An electrical engineer discusses how new materials for semiconductors could lead to smaller, faster, more powerful, more energy efficient, and more versatile electronics.

Futuristic 3-D rendering of a computer chip

How do we move past silicon? | Stocksy/Javier Pardina

Electronics are everywhere these days, so much so that often we don't even register that we are using them.

The use of electronics will only grow over time as engineers solve societal challenges through increased connectivity, faster computation, new high-tech gadgets, and energy sustainability. Against that backdrop, electrical engineers like Stanford’s Srabanti Chowdhury have been searching for new semiconductors that can expand the application space beyond the ubiquitous silicon. Among the options she’s exploring is an old familiar friend – diamond – and a few new ones, too, like gallium nitride.

The diamonds Chowdhury works with are a far cry from the sparkly gems a jeweler might prize. These diamonds are “doped” with other elements to achieve optimal electrical performance. Meanwhile, gallium nitride has shown promise in LEDs and lasers, as well as in cutting-edge radar systems – among other applications.

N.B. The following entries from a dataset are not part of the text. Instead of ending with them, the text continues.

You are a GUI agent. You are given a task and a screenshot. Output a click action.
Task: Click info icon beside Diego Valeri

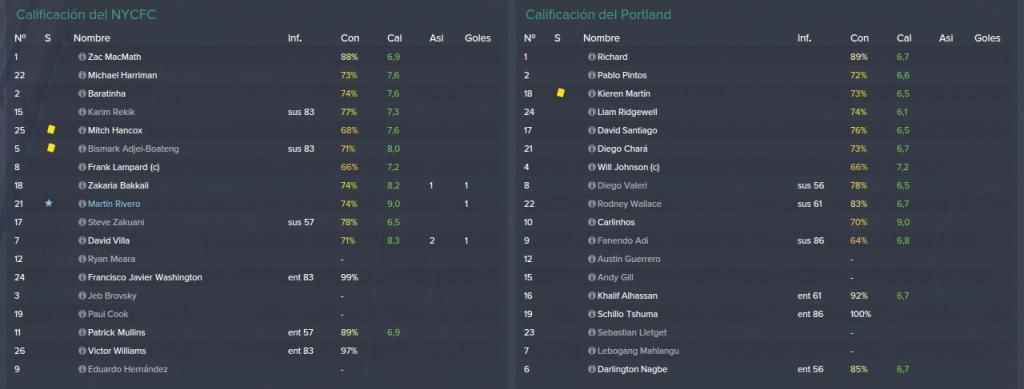[592, 185]
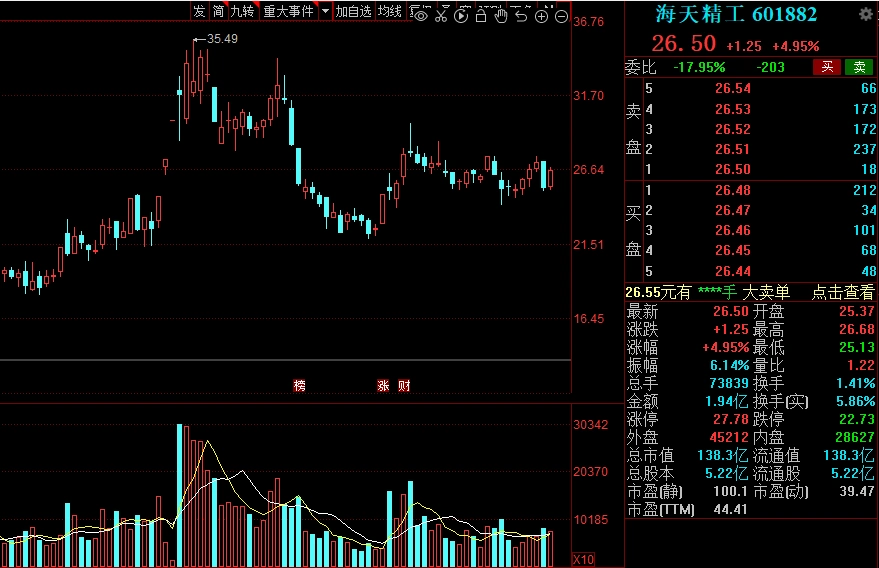Zoom in with the plus circle icon
879x568 pixels.
point(542,15)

While these new semiconductors have raised hopes of scaling new heights where even silicon cannot reach, much work remains if they are ever to move from lab bench to laptops and myriad other electronic devices. The payoff, however, will be smaller, faster, more powerful, more energy efficient, and more versatile electronics, as Chowdhury tells listeners to this episode of Stanford Engineering’s The Future of Everythingpodcast with host and Stanford bioengineering Professor Russ Altman. Listen and subscribe here.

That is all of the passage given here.